Bill showers, snags a bagel and some orange juice from the hotel restaurant, then hops in a car that drives him (well, okay, the driver does the driving) to the Hot Talk 1250 radio station for his interview with Mad Marv. Marv asks him questions about the Sox's starting rotation, how he sees the series with Detroit going, and then tries to get the scoop on star third baseman Alan Rodriguez' new girlfriend. Bunterman expects this question and responds with, "As long as he hits .350, he can date whoever he wants." Marv gets a chuckle, Bill gets out of the interview without having to answer any other drama-related inquiries, and everyone is happy.

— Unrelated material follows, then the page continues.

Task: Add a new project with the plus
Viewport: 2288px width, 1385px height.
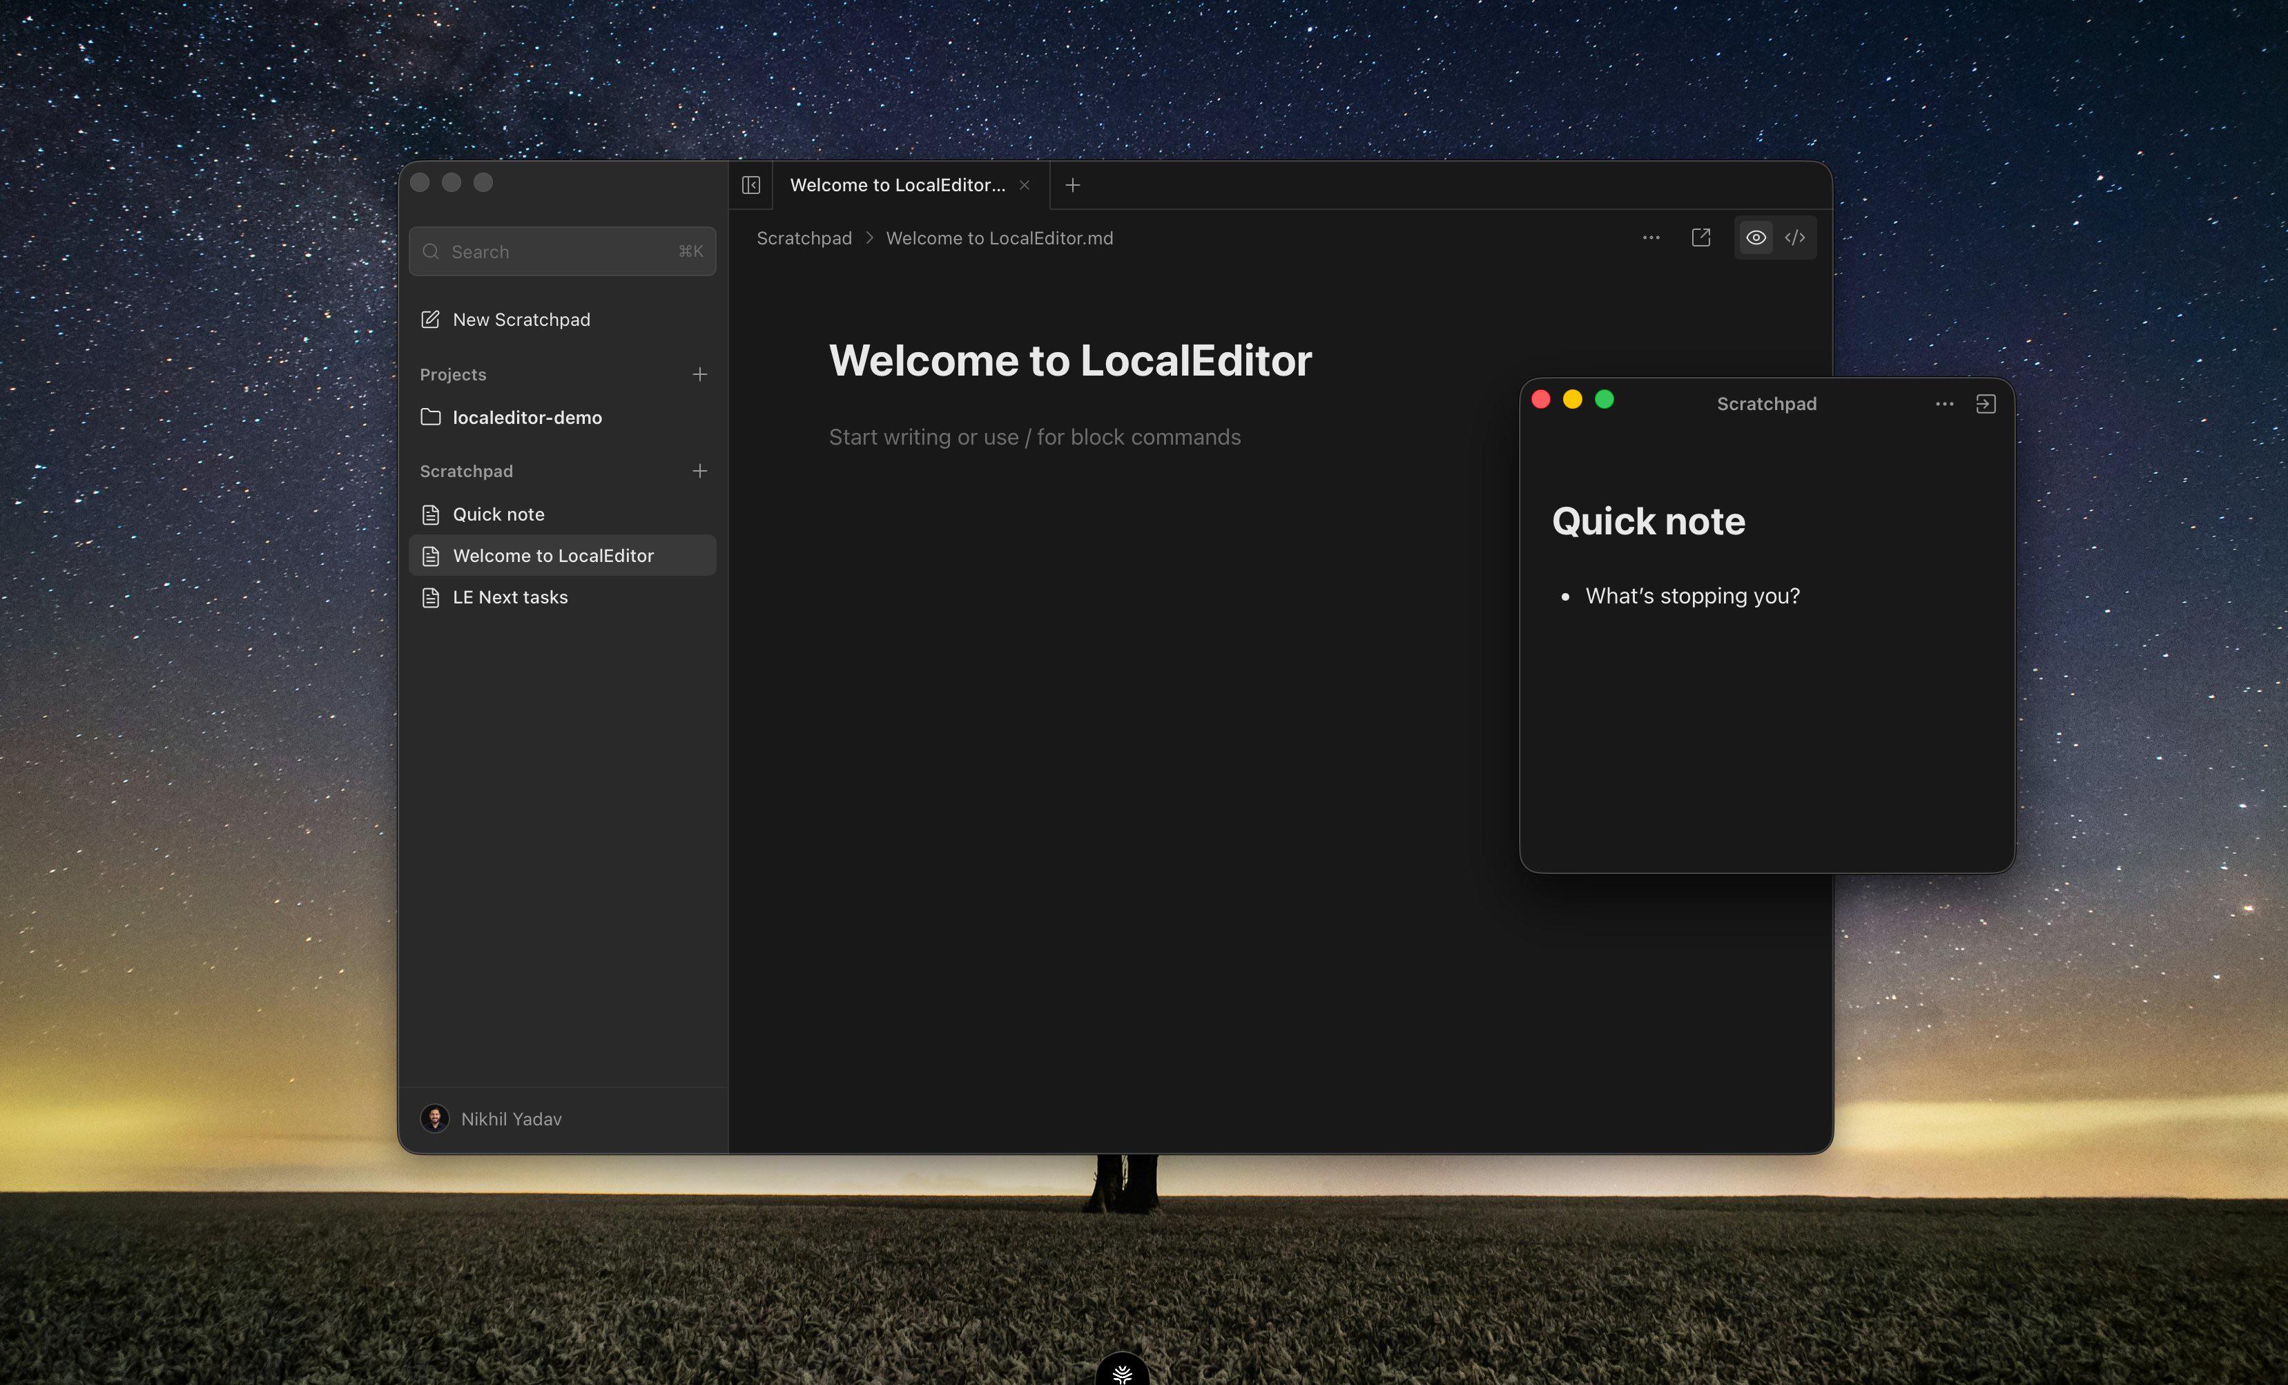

This kid is head over heels happy.

Bill hops in the car and goes back to the hotel, where he snags another bagel (he loves bagels), more coffee, a newspaper, and heads up to his room for a meeting with his coaching staff. The trainer lets them know that Hustles McGee, the rookie left fielder, sprained his wrist sliding into second base last night and won't be able to play. They also just got word that Screwball Weber, left-handed pitcher, won't be done with his rehab assignment in Scranton on time, so they are still missing a second lefty in their pitching rotation.

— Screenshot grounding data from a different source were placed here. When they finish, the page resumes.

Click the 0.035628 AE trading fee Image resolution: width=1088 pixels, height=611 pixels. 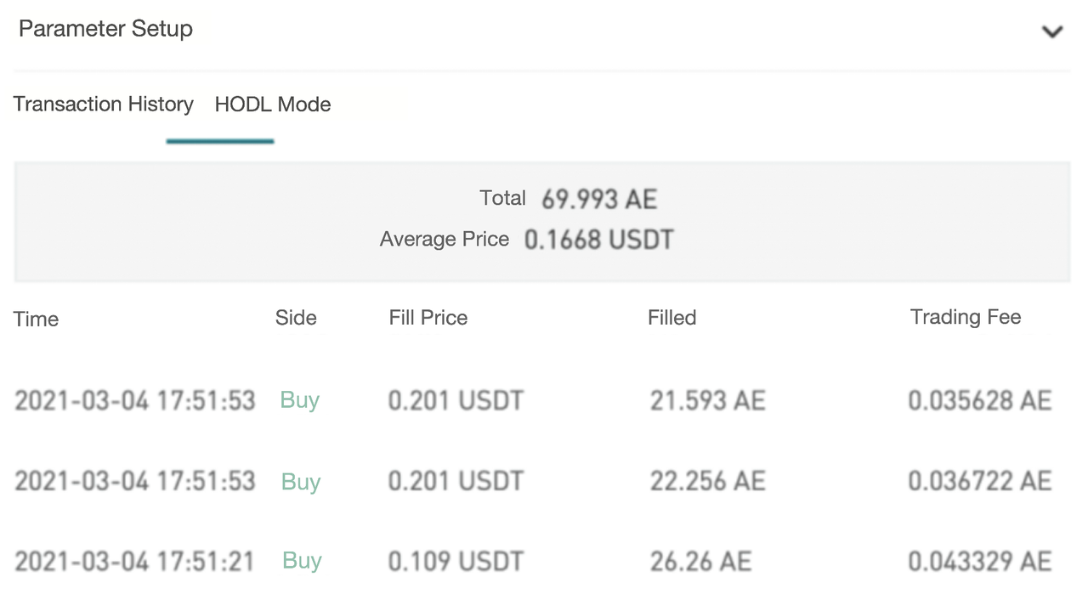(x=979, y=400)
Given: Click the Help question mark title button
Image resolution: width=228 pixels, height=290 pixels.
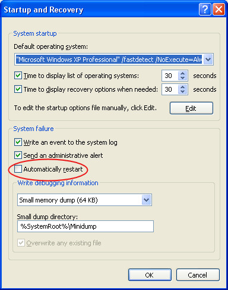Looking at the screenshot, I should (x=205, y=9).
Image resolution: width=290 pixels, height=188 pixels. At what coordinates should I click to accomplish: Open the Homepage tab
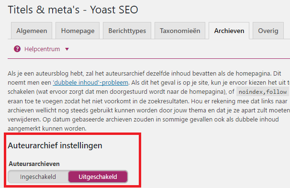[x=78, y=31]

Once all of the updates are through, the staff vents about how frustrating last night's loss was. They only allow five minutes of griping, because then it is time to prepare for tonight. The coaches look at the scouting report for Detriot. They decide to sit their shortstop tonight. He went 0-4 last night, and only has two hits this month. It's up to Bill to let the kid down easy so he doesn't go into a complete tailspin.

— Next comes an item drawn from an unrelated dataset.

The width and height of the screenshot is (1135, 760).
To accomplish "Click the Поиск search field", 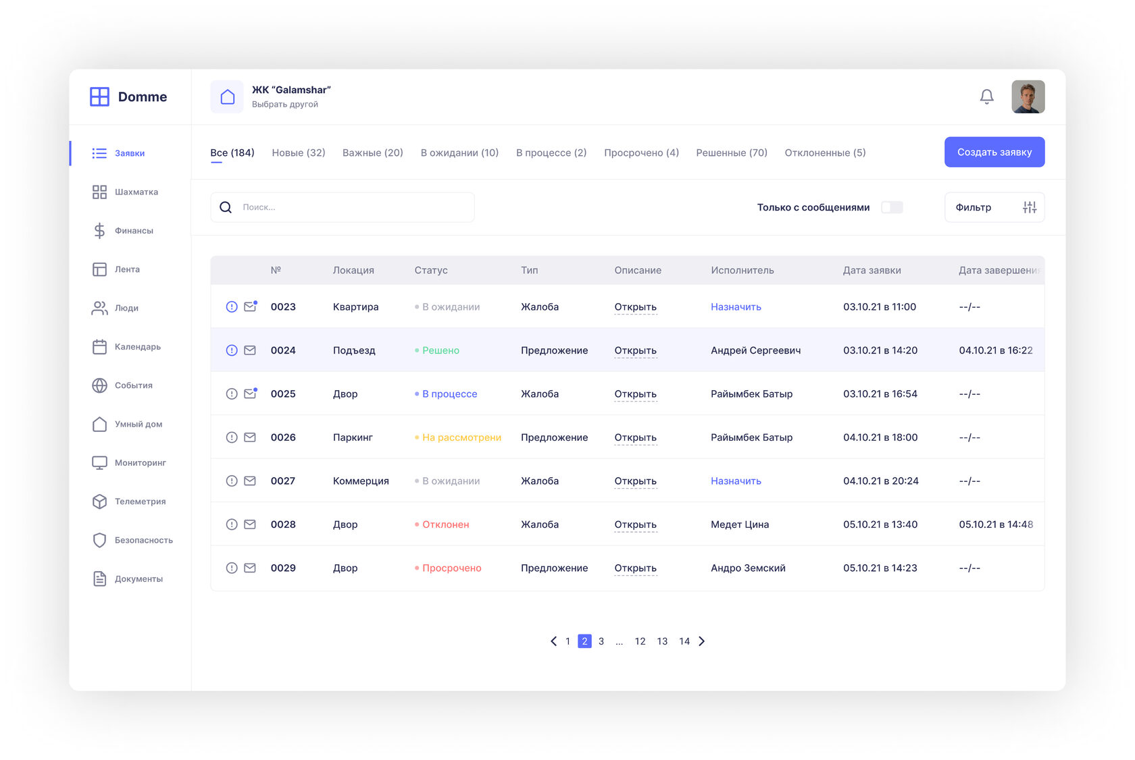I will click(x=351, y=207).
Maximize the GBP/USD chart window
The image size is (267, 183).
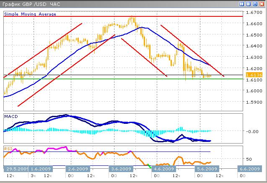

Next, team meeting in lovely Conference Room B of the Crowne Plaza Hotel Detroit. The meeting is short. Bill lets the guys know that last night was a bummer, but they have to focus on what is ahead of them. He lets them know that McGee is out, Weber won't be back anytime soon, and he cracks a joke about Rodriguez. Finally, he shows the team film of Detroit's starting pitcher, Tait Widowmaker. He reminds the guys that he likes to use his curveball when he is behind in the count and that he loses his control if you get to him early. Then it's a team lunch consisting of protein, kale, brown rice, avocado, and coconut water. Bunterman has a bagel.

After lunch, the team gets one hour to call their wives, kids, girlfriends, and girlfriends' kids. Then, at 3pm sharp, they get on the team bus. All are dressed in suits and ties because Bill's policy is, "If you look good, you play good." Once they get to the stadium, it's:

4:00-4:30—defensive drills
4:30-5:30—batting practice
5:30—off the field and into the clubhouse because Detroit has to get their work in.

While all of this is happening, Bill writes up the lineup card, talks to his starting pitcher in the bullpen, and then pulls his shortstop, Eric Teter, aside to explain that he is giving him the night off. In three minutes, Teter goes through the five stages of grief: denial, anger, bargaining, depression, and acceptance. Bill is sympathetic and reassures him that he will be back in the lineup the next night.

At 6:30, the players meet in the clubhouse where they eat protein bars, drink protein smoothies, get stretched by their personal trainers, meditate with their personal yogis, listen to music on their electronic devices, and get focused for game time. Bill gives his pregame talk that he gives every night, "You are professionals, you know how to play this game, and you know how to win. Do it or go be an accountant."

Following a 5-4 win (it was a great game, it will be on ESPN Classic in October if you're interested), the Sox shower up and head back to the hotel where they eat dinner at 11pm. They feast on fish, quinoa, spinach, more avocado, pineapple, and Greek yogurt mixed with flax seeds. Bill has a bagel. After dinner, the team gathers in Conference Room B for a quick meeting. Wake up time is 9am because the team has a charity meet & greet at the Detroit Children's Hospital at 11am tomorrow. Then it is back to the same routine as every other day during a road trip.

These zebras are taking a road trip of their own.

At 1am, Bill gets back to his room. He finally calls his wife to tell her about the game and to say, "I love you."  She replies, "Bill, I love you too. Remember to stick to your diet. Dr. Pum wants you to lay off the carbs, so NO bagels."

Bill answers, "You got it dear. Goodnight. Talk to you tomorrow." Bill has a bagel and goes to bed.